Most of what we eat died for us, even the vegetables. Food is life and death at the same time, a serious matter. As a chef and restaurant owner, when I think food I am thinking of my own survival. I am using thoughts, feelings, knowledge, passion, love and ultimately a good deal of physical labor and technical skills to make my way in this world. My ultimate goal is to bring a bunch of elements together on a plate and in a room that will work with all of your senses to demonstrate my respect for the food itself as well as my respect and appreciation for you, my guest. Along the way I need to enlist an entire staff to adopt my vision and share my goals. If I can’t do this successfully a couple hundred times a day, then I fail and lose everything.
I think food. It is like a language without words. It is very pleasing to me. For me thinking food is an association of sensory recall and imagination where in my mind vision, touch, smell & taste all sing out together like keys on a keyboard played by my brain.
I wish I could share the smells or tastes that make this thought process so satisfying, but the process written out would look something like this:
Fresh boneless duck breasts … fruit no fruit spice, jerk, med-rare=red, green, ugh green, more, fresh, rich sweet!, ripe floral ripe peaches, mmmn, peaches and duck. Wow duck, duck peaches, duck peaches …ok coriander, cinnamon maybe, pepper, salt, no aromatics…. Ducks eat wild rice, hard, barley, home & barley duck peaches… ( hours/days/minutes?). Barley duck peaches, savory rich sweet, missing … WATERCRESS!!!!!! barley duck peaches watercress Ohhh … Parsnip.

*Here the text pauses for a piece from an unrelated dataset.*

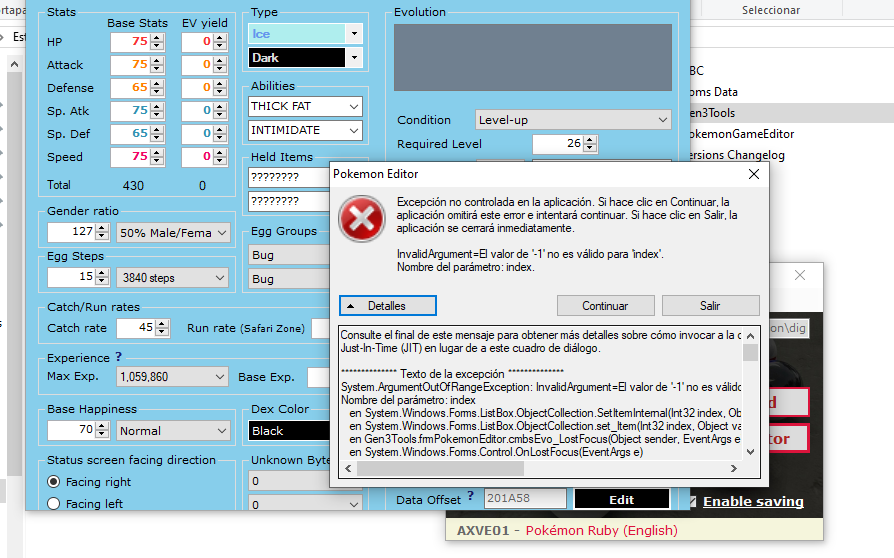Image resolution: width=894 pixels, height=558 pixels.
Task: Open the Versions Changelog file
Action: pyautogui.click(x=735, y=155)
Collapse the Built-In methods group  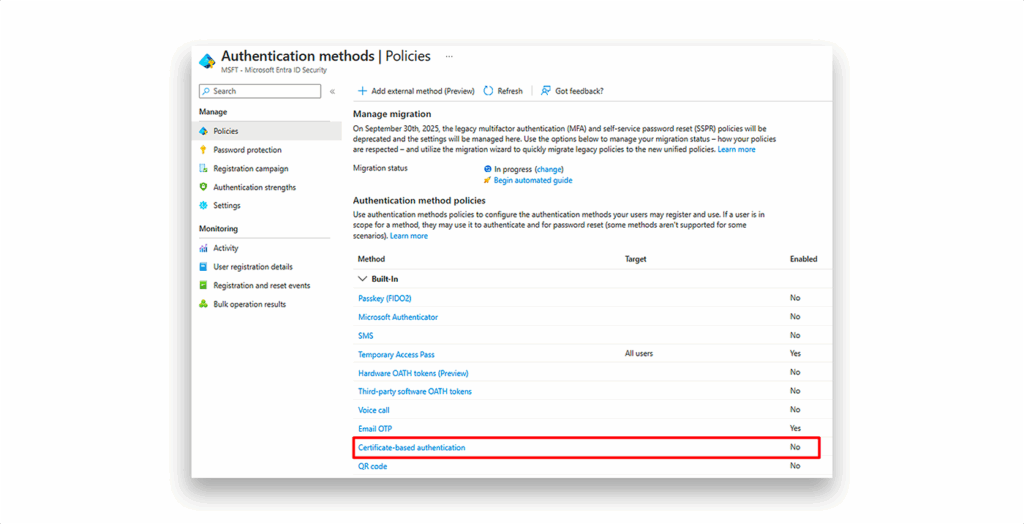[x=362, y=279]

When I translate those thoughts it comes out like this:
Seared Duck, fresh young duck breast, dusted with warm spices & pan seared to medium rare, served on pearl barley made with Vidalia onion, topped with flash cooked ripe peaches & garnished with watercress & spring parsnip which are tossed in rice wine vinegar with sea salt.
It’s the middle of a Saturday night. Sous chef is shouting calls down the brigade, hot food is flying over the slide, and people are waiting at the door. Server comes to me. I am washing dishes because the utility-prep guy is cleaning our outdoor BBQ cooker. She says “can this guy get the duck special with fries instead of barley and the peaches on the side?
“NO” I say, and I want to throw his ass out, but we sell him ribs instead. He enjoys them.
“If I like a good steak, you can serve that to me, and I’ll enjoy it. But it will never be a once-in-a-lifetime experience. To create those experiences, you almost can’t listen to the customer.” Ferran Adrià
Almost.
I like it. This is just how it is and I feel ya. I like how you shit on the not guest and make it sound so nice.
Thanks, what excellent points! As a server I am annoyed when guests want to special order, then half the time they still are not happy. Love your photo, BTW!
Hey thanks for the comments! I’m really not trying to be negative about anyone, just capture the emotions we feel behind the scenes when people don’t get it. Maybe give some advice. In the end it’s always their loss for not getting the best the place has to offer. Very few cooks get to be like Ferran Adria and express themselves freely through their work. I’ll bet he even feels bad when a guest just doesn’t get it. You don’t make in the biz if peep pleasing is not your way!